Nothing makes a person stop and realize what is important and what isn’t like a diagnosis of a serious disease. Our priorities definitely changed. Everything came into focus.
Oh, I threw my pity party, a long one in fact, of about a year. My negativity almost swallowed me up. It took time to realize this is not about old age. I had polio at age 3, lost my oldest brother in a car accident when I was 7, followed by the loss of cousins from brain tumor, leukemia and other tragedies similar to my brother’s death. Adversity can happen at any age. One day I asked, “Why us?” A voice inside answered, “Why not us?”
Martin still bicycles a hundred miles a week. He creates all kinds of art. He cooks, cleans and works on the property. I have to leave the washer and dryer on the same cycle. If I move the dial, he doesn’t recognize it has been moved. I have to watch for things like his microwaving fresh carrots in the plastic bag they came in from the store. When he sets the table, I may find a spoon and knife instead of a fork and knife. It could be worse. It may get worse. But we have today and today is good.
Along with prioritizing comes a focus on what works best for both of us. As a caregiver I often put Martin’s needs first. When his neurologist asked him what stressed him most, he answered without hesitation, “Other people.” As an extravert, not having people to the house as often has been difficult. I do most of my socializing outside our home.
While it’s important for Martin to remain engaged, his neurologist recommends limiting any situations that may cause him anxiety. Speaking of other people, some understand that; some do not. Since all looks normal with Martin’s appearance, there are those who do not understand the unseen changes in his brain have rendered him a different person than he used to be. Their presence alone can cause stress as he struggles to converse with them and comprehend what they are saying. We learned to distance ourselves from those who are not understanding about our new normal.
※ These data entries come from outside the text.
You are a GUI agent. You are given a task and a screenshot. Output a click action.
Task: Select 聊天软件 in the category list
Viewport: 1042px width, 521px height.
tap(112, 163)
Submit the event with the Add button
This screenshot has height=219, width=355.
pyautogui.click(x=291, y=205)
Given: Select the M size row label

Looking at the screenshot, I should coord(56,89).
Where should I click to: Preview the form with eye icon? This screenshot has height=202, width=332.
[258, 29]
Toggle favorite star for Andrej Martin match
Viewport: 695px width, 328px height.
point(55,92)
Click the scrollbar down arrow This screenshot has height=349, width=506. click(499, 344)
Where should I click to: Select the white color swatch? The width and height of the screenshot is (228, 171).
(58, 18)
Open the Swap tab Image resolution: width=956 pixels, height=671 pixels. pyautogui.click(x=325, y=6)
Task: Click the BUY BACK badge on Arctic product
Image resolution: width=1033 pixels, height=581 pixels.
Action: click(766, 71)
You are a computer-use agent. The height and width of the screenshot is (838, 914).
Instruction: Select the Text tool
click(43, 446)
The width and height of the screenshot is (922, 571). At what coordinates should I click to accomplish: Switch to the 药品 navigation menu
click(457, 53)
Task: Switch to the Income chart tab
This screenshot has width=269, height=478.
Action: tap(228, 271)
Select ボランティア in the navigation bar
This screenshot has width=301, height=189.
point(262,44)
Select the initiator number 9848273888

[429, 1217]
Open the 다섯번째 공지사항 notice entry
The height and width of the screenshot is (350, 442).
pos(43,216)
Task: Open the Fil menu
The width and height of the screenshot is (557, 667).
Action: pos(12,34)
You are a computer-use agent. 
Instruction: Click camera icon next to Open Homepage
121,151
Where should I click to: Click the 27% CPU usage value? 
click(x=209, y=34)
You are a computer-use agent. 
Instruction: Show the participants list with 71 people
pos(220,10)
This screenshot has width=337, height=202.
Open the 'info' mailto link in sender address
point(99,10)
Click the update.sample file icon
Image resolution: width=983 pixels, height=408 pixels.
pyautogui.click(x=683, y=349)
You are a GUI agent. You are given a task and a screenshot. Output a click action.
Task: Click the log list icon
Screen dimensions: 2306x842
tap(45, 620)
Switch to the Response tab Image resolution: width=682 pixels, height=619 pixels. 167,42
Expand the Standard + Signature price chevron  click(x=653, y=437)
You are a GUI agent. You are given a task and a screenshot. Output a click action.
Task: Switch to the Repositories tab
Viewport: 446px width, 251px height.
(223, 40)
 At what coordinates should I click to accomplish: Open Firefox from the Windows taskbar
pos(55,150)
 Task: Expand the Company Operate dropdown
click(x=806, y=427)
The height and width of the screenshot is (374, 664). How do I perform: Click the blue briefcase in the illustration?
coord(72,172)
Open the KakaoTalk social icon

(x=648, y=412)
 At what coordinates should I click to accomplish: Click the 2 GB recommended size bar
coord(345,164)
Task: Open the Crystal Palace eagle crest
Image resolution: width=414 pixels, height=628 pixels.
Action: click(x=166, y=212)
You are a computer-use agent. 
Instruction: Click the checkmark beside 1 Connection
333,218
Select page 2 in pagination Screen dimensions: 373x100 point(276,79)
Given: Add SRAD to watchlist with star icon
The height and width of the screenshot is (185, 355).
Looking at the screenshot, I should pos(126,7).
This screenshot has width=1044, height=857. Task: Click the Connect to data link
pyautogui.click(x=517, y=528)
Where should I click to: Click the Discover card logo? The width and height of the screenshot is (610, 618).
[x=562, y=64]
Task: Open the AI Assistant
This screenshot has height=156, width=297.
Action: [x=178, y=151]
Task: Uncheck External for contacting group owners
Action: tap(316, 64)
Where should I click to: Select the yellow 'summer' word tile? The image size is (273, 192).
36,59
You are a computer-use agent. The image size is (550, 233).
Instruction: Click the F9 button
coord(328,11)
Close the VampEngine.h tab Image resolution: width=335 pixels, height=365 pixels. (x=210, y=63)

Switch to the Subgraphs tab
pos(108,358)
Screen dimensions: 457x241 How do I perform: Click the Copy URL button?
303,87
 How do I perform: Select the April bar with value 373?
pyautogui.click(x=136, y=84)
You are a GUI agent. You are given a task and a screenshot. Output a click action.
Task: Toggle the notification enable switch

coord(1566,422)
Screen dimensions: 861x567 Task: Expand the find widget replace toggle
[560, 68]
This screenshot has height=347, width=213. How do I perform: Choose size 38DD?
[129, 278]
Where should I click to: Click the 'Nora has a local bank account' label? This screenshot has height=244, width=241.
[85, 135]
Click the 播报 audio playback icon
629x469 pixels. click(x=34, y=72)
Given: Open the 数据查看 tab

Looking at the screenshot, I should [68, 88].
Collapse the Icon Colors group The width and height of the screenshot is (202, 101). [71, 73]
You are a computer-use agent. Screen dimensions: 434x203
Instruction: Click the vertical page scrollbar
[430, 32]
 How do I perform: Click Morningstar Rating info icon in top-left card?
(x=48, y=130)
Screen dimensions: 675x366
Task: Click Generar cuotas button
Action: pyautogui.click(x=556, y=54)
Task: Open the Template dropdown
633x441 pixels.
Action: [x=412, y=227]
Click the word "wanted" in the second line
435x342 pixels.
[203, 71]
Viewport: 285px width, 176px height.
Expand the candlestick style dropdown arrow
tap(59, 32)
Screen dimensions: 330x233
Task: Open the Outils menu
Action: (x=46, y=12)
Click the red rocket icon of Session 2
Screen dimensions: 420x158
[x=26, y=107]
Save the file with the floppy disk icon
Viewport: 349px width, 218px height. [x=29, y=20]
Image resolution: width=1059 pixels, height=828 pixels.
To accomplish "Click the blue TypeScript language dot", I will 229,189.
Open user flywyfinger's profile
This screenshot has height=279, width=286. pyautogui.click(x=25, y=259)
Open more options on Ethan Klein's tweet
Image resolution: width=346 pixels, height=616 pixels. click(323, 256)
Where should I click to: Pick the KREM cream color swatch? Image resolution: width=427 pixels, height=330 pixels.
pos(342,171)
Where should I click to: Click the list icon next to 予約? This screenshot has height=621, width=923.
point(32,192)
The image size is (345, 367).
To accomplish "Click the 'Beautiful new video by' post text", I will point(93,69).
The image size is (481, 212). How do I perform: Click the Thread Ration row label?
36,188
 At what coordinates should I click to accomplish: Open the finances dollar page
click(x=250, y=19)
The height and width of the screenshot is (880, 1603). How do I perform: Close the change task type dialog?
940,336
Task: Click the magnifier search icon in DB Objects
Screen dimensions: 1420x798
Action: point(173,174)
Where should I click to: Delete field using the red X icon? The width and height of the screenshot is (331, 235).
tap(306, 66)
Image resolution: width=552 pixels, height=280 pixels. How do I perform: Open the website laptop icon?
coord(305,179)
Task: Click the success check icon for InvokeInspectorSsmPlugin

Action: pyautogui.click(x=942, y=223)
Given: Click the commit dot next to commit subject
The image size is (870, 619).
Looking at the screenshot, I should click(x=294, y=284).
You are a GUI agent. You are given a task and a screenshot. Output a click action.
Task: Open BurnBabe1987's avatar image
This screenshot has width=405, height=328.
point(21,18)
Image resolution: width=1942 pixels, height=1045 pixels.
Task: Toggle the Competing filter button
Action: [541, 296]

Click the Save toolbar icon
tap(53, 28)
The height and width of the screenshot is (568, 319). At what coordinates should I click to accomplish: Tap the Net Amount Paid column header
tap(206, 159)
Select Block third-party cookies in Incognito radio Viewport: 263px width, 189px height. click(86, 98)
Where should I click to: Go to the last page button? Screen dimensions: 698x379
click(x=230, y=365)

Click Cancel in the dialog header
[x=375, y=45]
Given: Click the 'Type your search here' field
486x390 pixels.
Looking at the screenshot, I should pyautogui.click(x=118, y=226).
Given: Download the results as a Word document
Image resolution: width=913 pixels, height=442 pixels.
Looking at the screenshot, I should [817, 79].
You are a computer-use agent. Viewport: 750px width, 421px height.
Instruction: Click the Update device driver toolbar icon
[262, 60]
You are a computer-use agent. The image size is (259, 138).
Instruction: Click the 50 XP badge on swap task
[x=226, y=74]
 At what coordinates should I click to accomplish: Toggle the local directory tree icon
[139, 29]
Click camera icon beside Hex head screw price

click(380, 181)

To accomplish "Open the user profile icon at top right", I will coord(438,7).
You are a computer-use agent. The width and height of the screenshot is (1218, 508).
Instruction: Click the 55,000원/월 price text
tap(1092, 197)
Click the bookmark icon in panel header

As my time is taken up more and more with caregiving, I have grappled with discontinuing this blog. I’ve decided to post once a month instead of foregoing it altogether. It’s important to me and I feel like it is to my readers. I have started rewriting my retirement book to speak truth about my journey. No, retirement is not always rosy. But, neither is life at any juncture. This is just one more change, one more challenge, one more adjustment. Even in the face of adversity, even with an event I would never see coming in a million years, there is still much to be celebrated. Enjoy your day, no matter what it brings!